WHAT TO WORK ON:
- a) Answer these questions from the passage about recording and vibe, and mark each answer with its number:
(i) What age does the writer give?
(ii) If lucky, how many good, creative years does the writer think might be left?
(iii) Through what does the writer say a relaxed, supported, fully present singer can deliver something extraordinary?
- b) Please carry the passage about recording and vibe forward, starting after its final sentence.

WI’m 49. Almost 50. And whether I like it or not, that number has started to feel less like trivia and more like a clock.
If I’m lucky—really lucky—I might have twenty good, creative years left. Twenty years to make things that matter. Twenty years to leave behind work that says, hey, I was here… and I tried to do something honest, something cool, something identifiable as me. That awareness has changed how I think about everything I do, especially music.
When you’re younger, time feels infinite. You can afford to obsess over minutiae, chase trends, collect gear, and tell yourself the real work will come later. But at this stage, later isn’t theoretical anymore. It’s shrinking. And with that comes a sense of urgency, not panic, but clarity.
I don’t want to spend whatever time I have left on the wrong things.
I’ve heard technically flawless recordings that felt empty, and messy takes that carried more truth than anything you could “fix” later.
That’s what this piece is really about.
It’s not a rejection of craft or technology. It’s a recalibration of priorities.
Time is slipping past. I feel it every year. And because of that, I care less about chasing specs and more about creating conditions where people can actually show up. Where performances happen instead of being extracted. Where something fleeting gets caught before it disappears.
Getting older isn’t theoretical for me anymore and neither is my stance on this. If I’m going to make records for the time that I’ve got left, I’m gonna do it my way.

If you spend any time online, scrolling through Instagram, watching studio tours, or reading audio forums… you’d be forgiven for thinking that great music is assembled almost entirely from metal, glass, and circuit boards.
Microphone capsules. Tubes. Transformers. Converter specs. Sample rates. I understand the fascination. I like this stuff too. Technical tools matter, and understanding them matters. But after working with bands, songwriters, and solo artists in sessions, with pressure and emotions in the room, one thing has become impossible to ignore.
You can’t mix your way to a great performance.
You can put a singer in front of an immaculate signal chain and capture every transient with stunning precision. But if they feel rushed, self-conscious, judged, or tense, all you’re doing is documenting that discomfort at a higher resolution. On the other hand, someone who feels relaxed, supported, and fully present can deliver something extraordinary through a payphone. The difference isn’t subtle. You can hear it immediately.
That difference is what I mean when I say vibe is king.
A lot of traditional recording environments unintentionally work against this. Some studios feel clinical, overly supervised, or quietly stressful. Bright lights. Silent control rooms. A sense that time is money and mistakes are expensive. Even when no one says it out loud, the pressure leaks into the room.
Recording at home can create the opposite problem. It’s comfortable, but not always inspiring. It’s hard to access a bold or vulnerable headspace when you’re surrounded by everyday tasks and distractions. Laundry, dishes, unfinished projects. Your brain stays half in logistics mode instead of dropping into performance mode.
In both cases, the psychology of the space shapes the music long before a microphone hears anything.

DATASET ENTRIES:
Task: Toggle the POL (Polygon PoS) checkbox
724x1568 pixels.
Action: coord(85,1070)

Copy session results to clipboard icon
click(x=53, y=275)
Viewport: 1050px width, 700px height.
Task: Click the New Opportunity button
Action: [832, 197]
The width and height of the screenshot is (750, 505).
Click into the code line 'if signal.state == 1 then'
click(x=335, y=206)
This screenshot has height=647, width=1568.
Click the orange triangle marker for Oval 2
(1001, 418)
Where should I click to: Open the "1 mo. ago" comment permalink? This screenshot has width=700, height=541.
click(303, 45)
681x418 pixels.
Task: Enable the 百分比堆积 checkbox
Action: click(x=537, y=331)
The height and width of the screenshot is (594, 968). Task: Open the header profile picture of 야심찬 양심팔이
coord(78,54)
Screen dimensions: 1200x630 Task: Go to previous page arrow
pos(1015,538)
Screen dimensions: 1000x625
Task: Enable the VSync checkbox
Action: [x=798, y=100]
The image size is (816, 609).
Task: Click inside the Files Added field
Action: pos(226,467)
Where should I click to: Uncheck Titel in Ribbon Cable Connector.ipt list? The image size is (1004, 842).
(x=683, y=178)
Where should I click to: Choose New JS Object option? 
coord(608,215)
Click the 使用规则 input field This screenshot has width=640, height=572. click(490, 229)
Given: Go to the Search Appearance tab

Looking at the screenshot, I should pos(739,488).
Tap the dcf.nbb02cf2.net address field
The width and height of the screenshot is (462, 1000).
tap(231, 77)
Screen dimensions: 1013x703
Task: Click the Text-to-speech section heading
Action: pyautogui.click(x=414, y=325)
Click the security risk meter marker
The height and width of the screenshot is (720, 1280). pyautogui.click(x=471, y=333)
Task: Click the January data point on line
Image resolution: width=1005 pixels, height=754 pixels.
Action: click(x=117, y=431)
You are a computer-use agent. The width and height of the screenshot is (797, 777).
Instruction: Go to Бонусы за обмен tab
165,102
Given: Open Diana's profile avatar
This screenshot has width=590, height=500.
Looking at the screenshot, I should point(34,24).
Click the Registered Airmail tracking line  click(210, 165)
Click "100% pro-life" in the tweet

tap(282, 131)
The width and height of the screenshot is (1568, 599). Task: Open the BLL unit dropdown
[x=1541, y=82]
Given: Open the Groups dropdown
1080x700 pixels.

ANSWERS FOR EACH ITEM:
- a)
(i) 49, almost 50.
(ii) Twenty.
(iii) A payphone.

- b)
When I talk about vibe, I’m not talking about aesthetics for their own sake. It’s not just dim lights, candles or incense, though those can help. Vibe is the psychological architecture of a session. It’s how the room feels the moment you walk in. It’s whether your nervous system can relax enough for you to take risks. It’s whether the environment invites experimentation or quietly discourages it.
It shows up in small, practical ways. Warm, forgiving lighting instead of harsh overheads. A place to sit and breathe before tracking. Coffee ready. Conversations that sound like “let’s try it” instead of “that won’t work.”
When people relax, their shoulders drop. Their breathing deepens. Their timing improves. Singers stop protecting their voices and start committing. Drummers find a pocket instead of forcing one. Guitarists dig in instead of playing cautiously. That physical and emotional shift translates directly into the sound. It’s not mystical. It’s physiological.
Vibe is a production tool.

As engineers and producers, we like to think our job is technical problem-solving. And sometimes it is. But just as often, the real work is protecting momentum and emotional energy. Knowing when not to interrupt. Knowing when to stop tweaking. Knowing when the take that isn’t “perfect” is actually the one that matters.
The best sessions don’t feel like procedures. They feel like momentum.
Technology should serve creativity, not dominate it. Gear should disappear once the session starts. Systems should be simple enough that ideas can be captured the moment they arrive. The fewer obstacles between inspiration and sound, the better the result tends to be.
None of this means standards don’t matter. It means standards exist to serve the music—not a gear addiction. A record that feels alive will outlast one that is merely correct.
We spend so much time chasing down details that don’t matter that it’s easy to forget why people respond to music in the first place. It’s not because it’s flawless. It’s because it feels like something happened. Like someone was present. Like a moment was captured rather than constructed.
That’s the work I care about. Eliminating roadblocks to an artists best performance. Everything else is secondary.
A 72-channel Neve console and a pair of Studer two-inch tape machines can’t create a performance that never happened. But the right environment with modest gear can sometimes make music with lasting impact. That’s why vibe is king, and why it always will be.